**Stored data entries:**
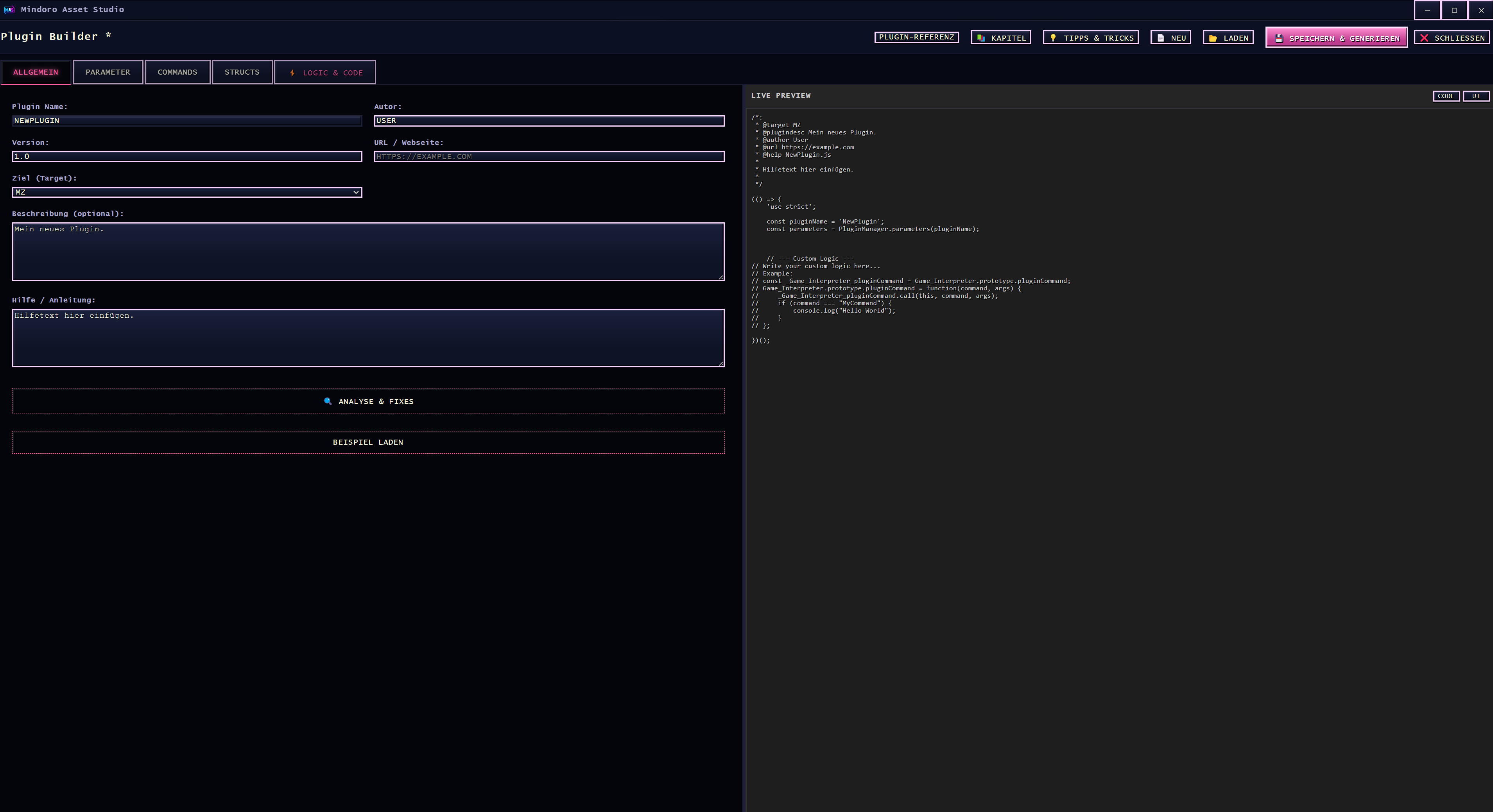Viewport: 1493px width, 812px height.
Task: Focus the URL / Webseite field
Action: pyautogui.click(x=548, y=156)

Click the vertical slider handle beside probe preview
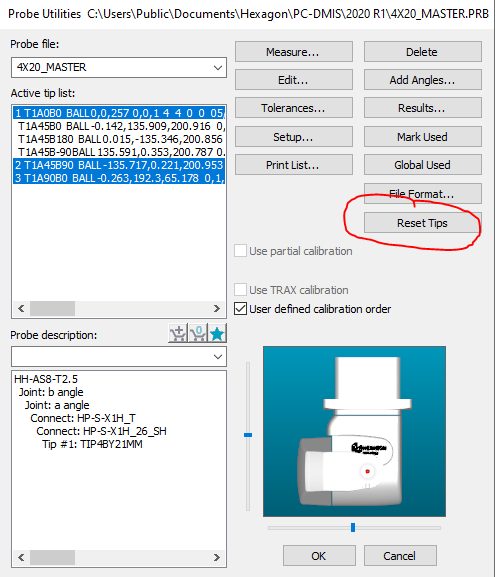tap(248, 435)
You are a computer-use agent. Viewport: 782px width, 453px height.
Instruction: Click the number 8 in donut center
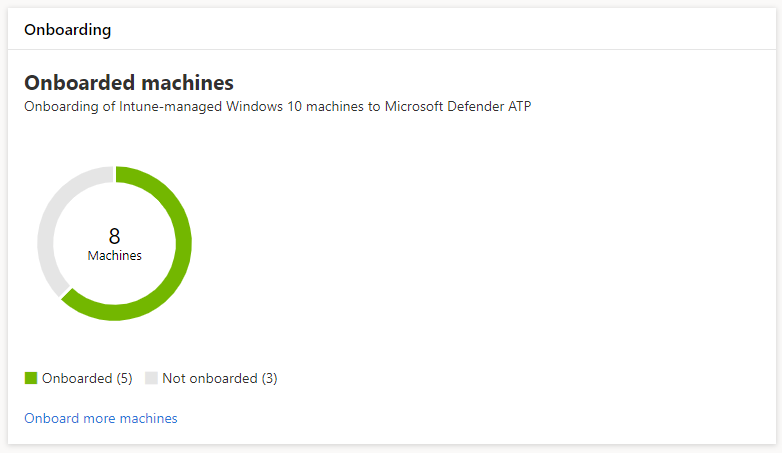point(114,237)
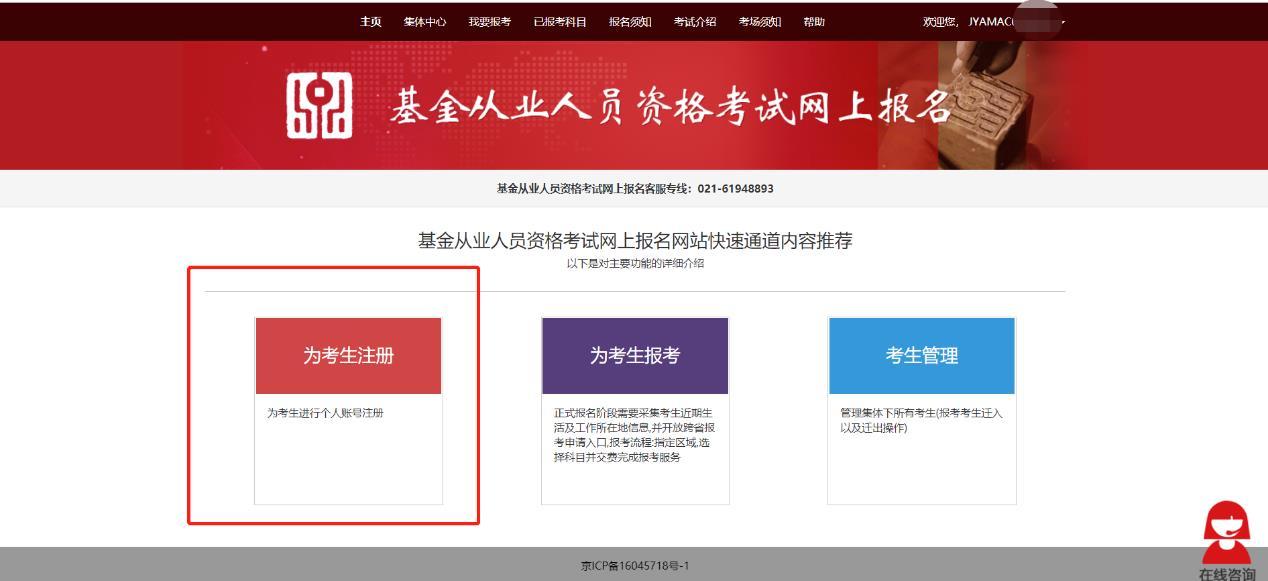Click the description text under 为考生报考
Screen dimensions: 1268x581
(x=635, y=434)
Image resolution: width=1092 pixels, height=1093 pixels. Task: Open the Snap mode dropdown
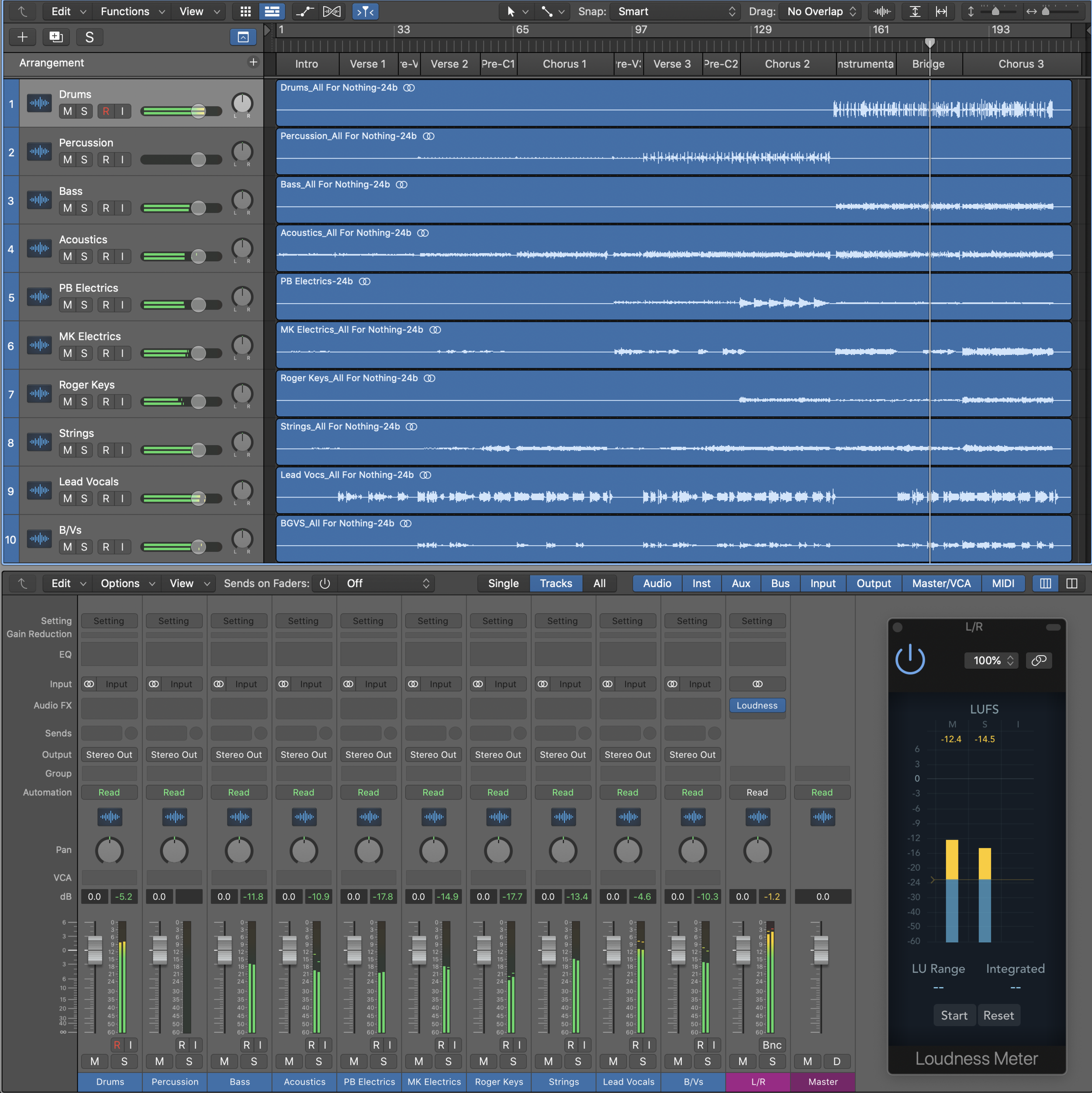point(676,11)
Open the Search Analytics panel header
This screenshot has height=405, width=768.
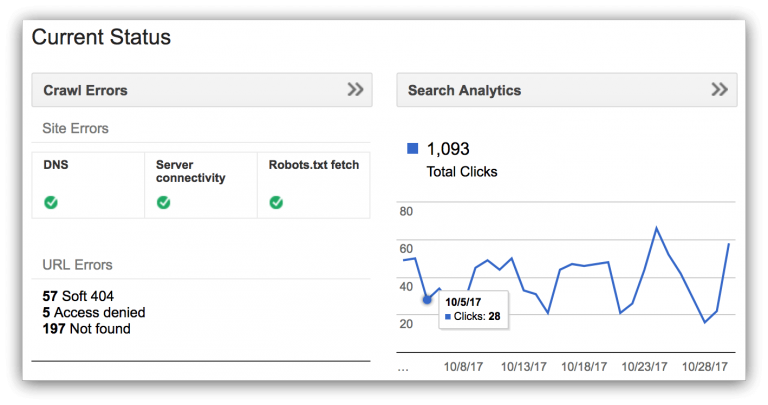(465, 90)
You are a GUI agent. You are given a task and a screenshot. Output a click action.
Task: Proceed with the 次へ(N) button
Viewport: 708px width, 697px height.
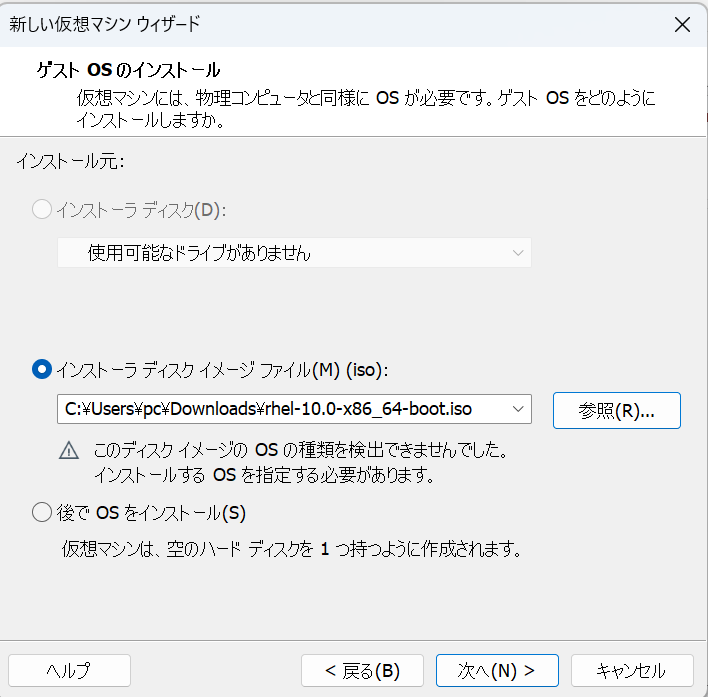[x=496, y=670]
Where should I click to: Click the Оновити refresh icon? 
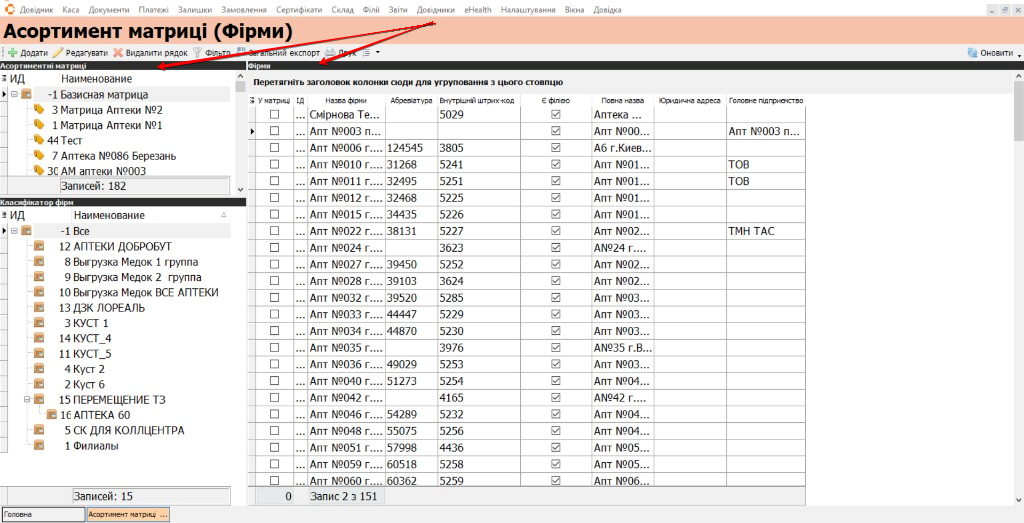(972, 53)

**DO THIS:** Rename "slider handle" to "slider knob" in the lines above and rewrite them, changing nothing else. Leave the pictures out of the answer.

**EXERCISE RESPONSE:**
Viewport: 1493px width, 812px height.
Task: Focus the URL / Webseite field
Action: pyautogui.click(x=548, y=156)

Click the vertical slider knob beside probe preview
tap(248, 435)
You are a computer-use agent. Viewport: 782px width, 453px height.
Instruction: Click the number 8 in donut center
point(114,237)
Click the description text under 为考生报考
Screen dimensions: 1268x581
(x=635, y=434)
Image resolution: width=1092 pixels, height=1093 pixels. Task: Open the Snap mode dropdown
point(676,11)
Open the Search Analytics panel header
This screenshot has height=405, width=768.
(465, 90)
You are a GUI agent. You are given a task and a screenshot. Output a click action.
Task: Proceed with the 次へ(N) button
Viewport: 708px width, 697px height.
[x=496, y=670]
Where should I click to: Click the Оновити refresh icon? 
(972, 53)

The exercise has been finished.